PAGE TEXT
>> START

# What do you use for Gaming Audio?



## MxPhenom 216 (Dec 5, 2011)

I am wondering if im the odd one out there. I have always used computer speakers as my game audio and everything else, but now ive been playing with TPU'ers and they actually use a headset with a mic. What do you do and prefer, and why?


----------



## cadaveca (Dec 5, 2011)

I use bookshelf speakers and an HT amplifier. I currently only use 2 speakers; I have the full 5.1 set, but lack desk space for a center channel.

I use the mic off of a XBOX360 headset, and only use the headset for audio from time to time. When I do use the headset, it's only for TS/in-game chat, while gmae audio and such is still on the speakers.


----------



## MxPhenom 216 (Dec 5, 2011)

Why do like all headsets have the mic on the left side!


----------



## cadaveca (Dec 5, 2011)

Good question.


----------



## MxPhenom 216 (Dec 5, 2011)

cadaveca said:


> Good question.



cuz i use my xbox mic on the right side. and the left side just feels funny


----------



## cadaveca (Dec 5, 2011)

I'm left-handed. Seems perfect, to me.


----------



## MxPhenom 216 (Dec 5, 2011)

cadaveca said:


> I'm left-handed. Seems perfect, to me.



Im left handed too!


----------



## animal007uk (Dec 5, 2011)

I use 2x 200watt disco speakers and a roland stereo mixing amp for my front out, I then use a panasonic home theater system for my rear speakers and use quadraphonic surround for gaming, When listening to tunes i set the rear speakers as front aswell.

Never used a headset because i don't need to because my setup is in the bedroom and away from the rest of the family.


----------



## MxPhenom 216 (Dec 5, 2011)

animal007uk said:


> I use 2x 200watt disco speakers and a roland stereo mixing amp for my front out, I then use a panasonic home theater system for my rear speakers and use quadraphonic surround for gaming, When listening to tunes i set the rear speakers as front aswell.
> 
> Never used a headset because i don't need to because my setup is in the bedroom and away from the rest of the family.



yeah im away from the family, but im just wondering since some people prefer it beause i guess its more immersive with the headset. I guess some good headsets sound better then speakers?


----------



## BumbleBee (Dec 5, 2011)

Paradigm Monitor 9 v.6, Sennheiser PC360 with Astro Mixamp.


----------



## animal007uk (Dec 5, 2011)

I don't know i guess its each to there own realy but i do love the sound from my setup when gaming as i get all the low end rumble from explosions and stuff and as i use the pc for everything it just seems to make sense having it set as i do .


----------



## Grings (Dec 5, 2011)

I use a HT amp for game audio (5.1), and a USB headset for TS/Vent etc

I used to use a mic and have voices through my amp, but hated hearing mic crackle, and people with shitty mic's up loud through it.


----------



## N-Gen (Dec 5, 2011)

I use a JVC amp with around 500w RMS speakers when I'm solo gaming or doing some music related stuff, got a 7.1 hooked up for when I watch anything on the TV connected to the PC and a headset whenever I need to be using a mic.


----------



## Darkleoco (Dec 5, 2011)

>> END

RECORD EXCERPTS
>> START

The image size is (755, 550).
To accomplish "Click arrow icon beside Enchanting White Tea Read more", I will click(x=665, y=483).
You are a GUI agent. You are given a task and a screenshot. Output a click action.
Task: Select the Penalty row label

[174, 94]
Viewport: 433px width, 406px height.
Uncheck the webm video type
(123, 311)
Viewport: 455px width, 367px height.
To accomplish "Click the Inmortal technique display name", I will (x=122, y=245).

>> END
>> START

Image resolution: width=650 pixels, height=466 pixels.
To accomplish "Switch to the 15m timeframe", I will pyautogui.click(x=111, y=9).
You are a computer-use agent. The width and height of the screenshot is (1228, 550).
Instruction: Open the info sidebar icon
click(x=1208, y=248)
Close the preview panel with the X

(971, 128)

>> END
>> START

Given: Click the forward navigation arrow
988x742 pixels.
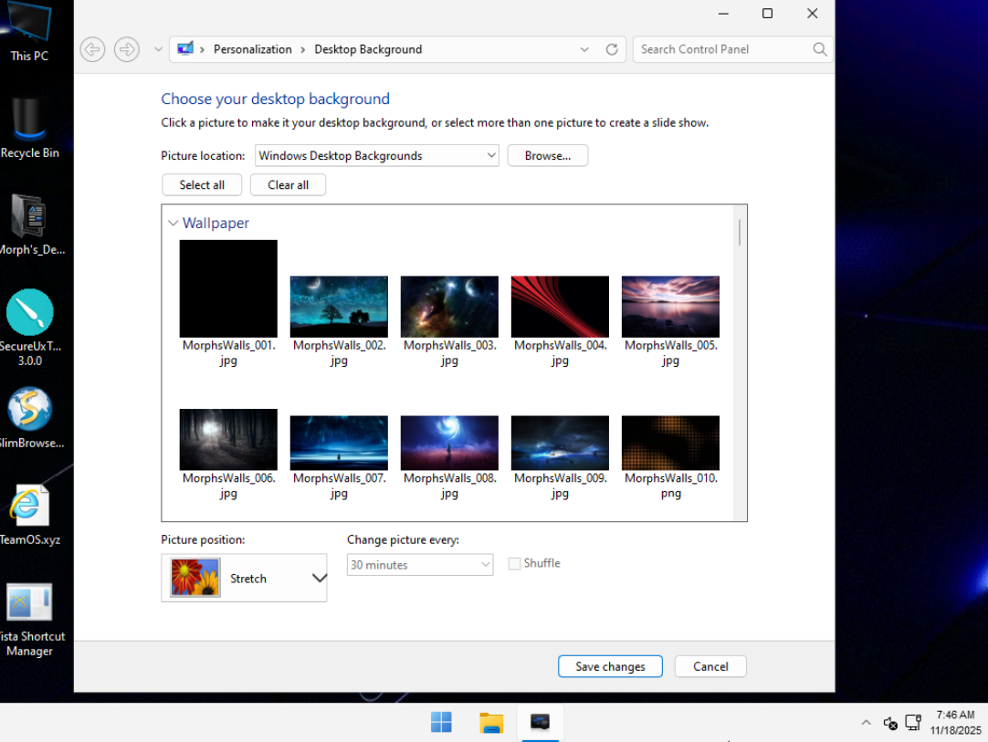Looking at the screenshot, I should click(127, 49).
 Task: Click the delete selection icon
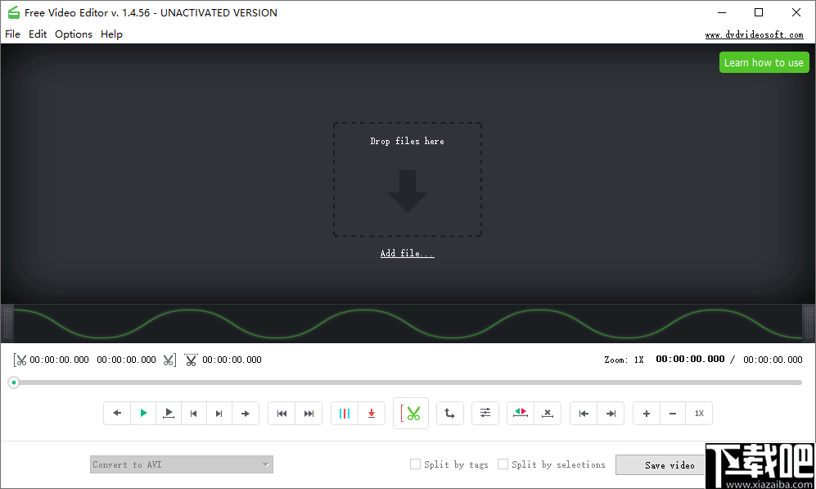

>> END

WORK INSTRUCTIONS
**a.** In the gaming audio thread, what headset and mixer does BumbleBee list?
**b.** Rewrite the rows starting at the line that contains "The image size is (755, 550)." and ending at the line that contains "will (x=122, y=245).", replacing "Uncheck" with "Clear" and leaving everything else unchanged.
The thread text and the rows have nothing to do with each other.

SOLUTIONS
**a.** A Sennheiser PC360 with an Astro Mixamp.

**b.**
The image size is (755, 550).
To accomplish "Click arrow icon beside Enchanting White Tea Read more", I will click(x=665, y=483).
You are a GUI agent. You are given a task and a screenshot. Output a click action.
Task: Select the Penalty row label

[174, 94]
Viewport: 433px width, 406px height.
Clear the webm video type
(123, 311)
Viewport: 455px width, 367px height.
To accomplish "Click the Inmortal technique display name", I will (x=122, y=245).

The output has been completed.